Fairview residents struggle to find affordable housing as 'renoviction' looms
All residents in the 30-unit building at 25 Vimy Ave. must leave the premises by Saturday
Blake Zwicker's apartment is packed with boxes of DVDs and blue bags filled with clothing — the accumulation of his life's belongings, all being readied for his eviction later this week.
After four years in his apartment at 25 Vimy Ave. in the Fairview neighbourhood of Halifax, Zwicker was informed in May that he, along with all the other tenants in the 30-unit building, had to leave by Aug. 3.
"For me, it's the fact that where am I going to go? What's going to happen now?" said Zwicker. "I don't have enough money in the bank to hire a U-Haul. How am I going to do this?"
In April, AMK Barrett Investments Inc., owned by Adam Barrett, bought the apartment building from George Tsimiklis.
Barrett's real estate company, BlackBay, plans to renovate the building and says it needs to be empty to do that. Everyone must be out by Saturday, tenants have been told.
Zwicker, like many of the tenants in the building, is on a fixed income. At $595 per month, his rent on Vimy was manageable.
He's been looking for a new apartment, but it hasn't been easy to find another place he can afford.
"A lot of the rent for those places was way out of my budget. And income assistance only gives so much."
That's a story Diana Devlin has been hearing a lot.
"I have no qualms about stating that, categorically, Halifax is in the middle of a housing crisis," said the executive director of Welcome Housing, a group that helps people find affordable places to live.

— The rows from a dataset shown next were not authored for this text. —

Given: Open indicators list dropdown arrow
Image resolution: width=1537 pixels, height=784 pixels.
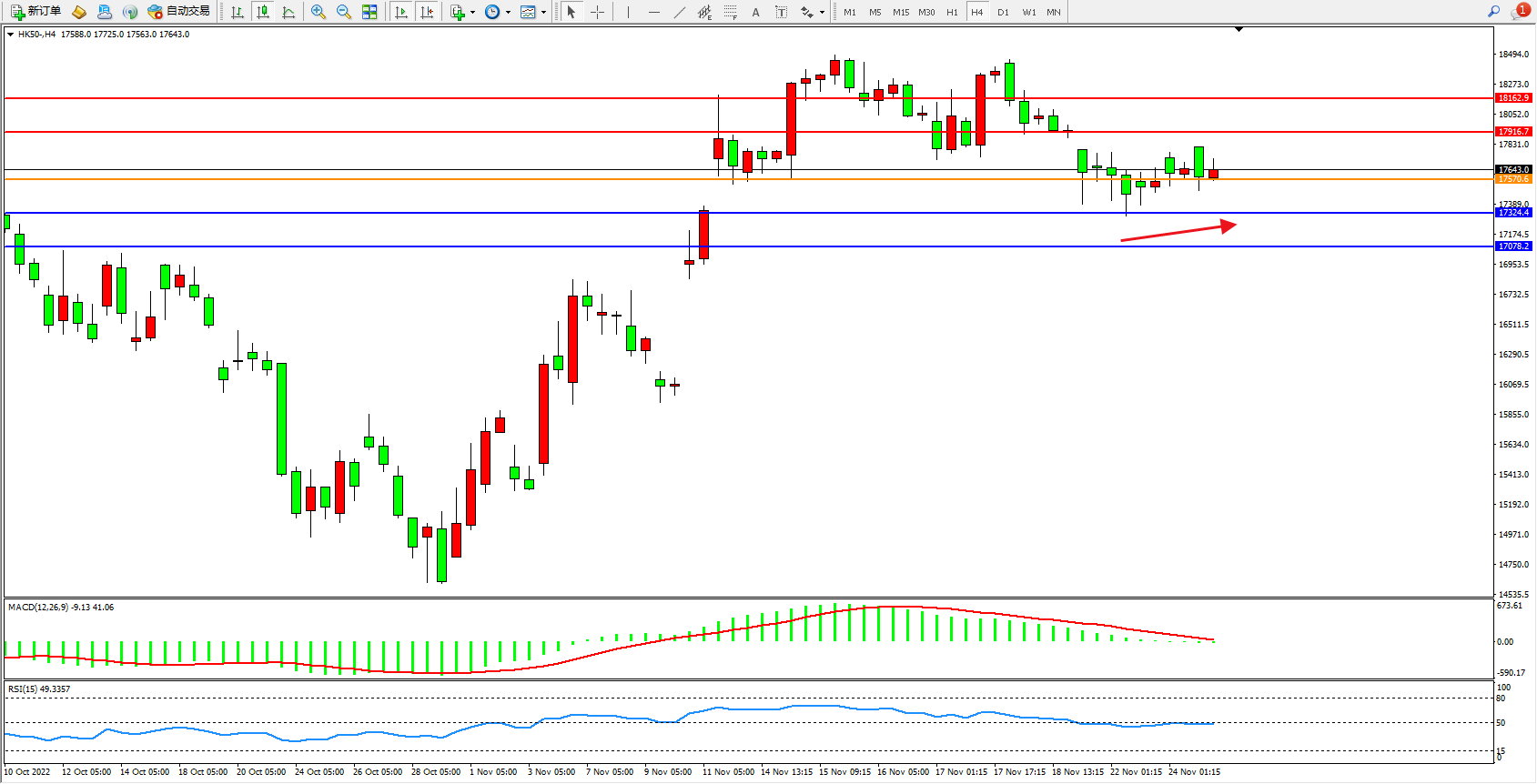Looking at the screenshot, I should [x=472, y=13].
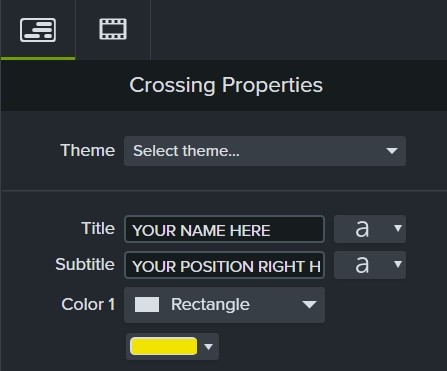Click the Crossing Properties header

[226, 85]
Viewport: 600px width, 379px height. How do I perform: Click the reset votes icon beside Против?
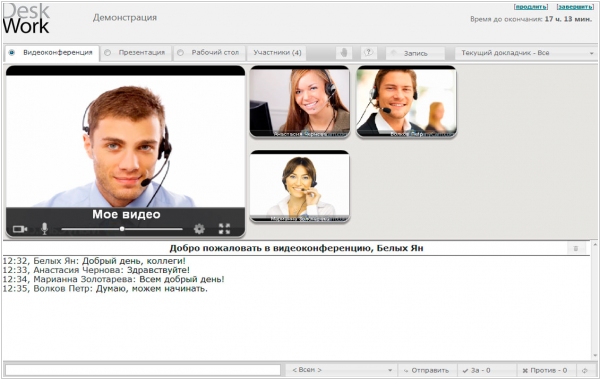[x=585, y=371]
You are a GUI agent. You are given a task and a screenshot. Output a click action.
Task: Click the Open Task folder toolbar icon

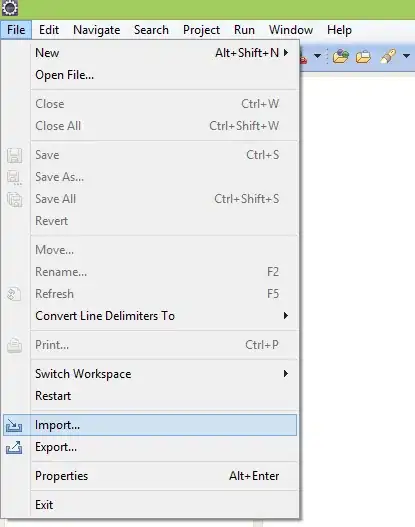tap(363, 56)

"There are no units for them to move into. Vacancy rates are extraordinarily low. And there just aren't the same number of affordable housing units that there were even, say, three years ago."
The shortage of affordable housing is so bad that housing support workers at the organization are advising people not to leave their apartments unless there is a safety risk.
Another factor is what Devlin calls "renovictions."
She said there's a trend in Halifax of companies buying apartment buildings that have relatively affordable rents, evicting tenants in order to do renovations and then increasing the rent when the renovations are complete — effectively removing affordable units from the housing stock.
Current rental prices at 25 Vimy Ave. range from $535 to $695, depending on the size of the units, said Barrett. Once the renovations are done, he hopes to charge $700 to $800 for one-bedroom apartments and $900 to $1,000 for two-bedroom units — a rate he calls affordable.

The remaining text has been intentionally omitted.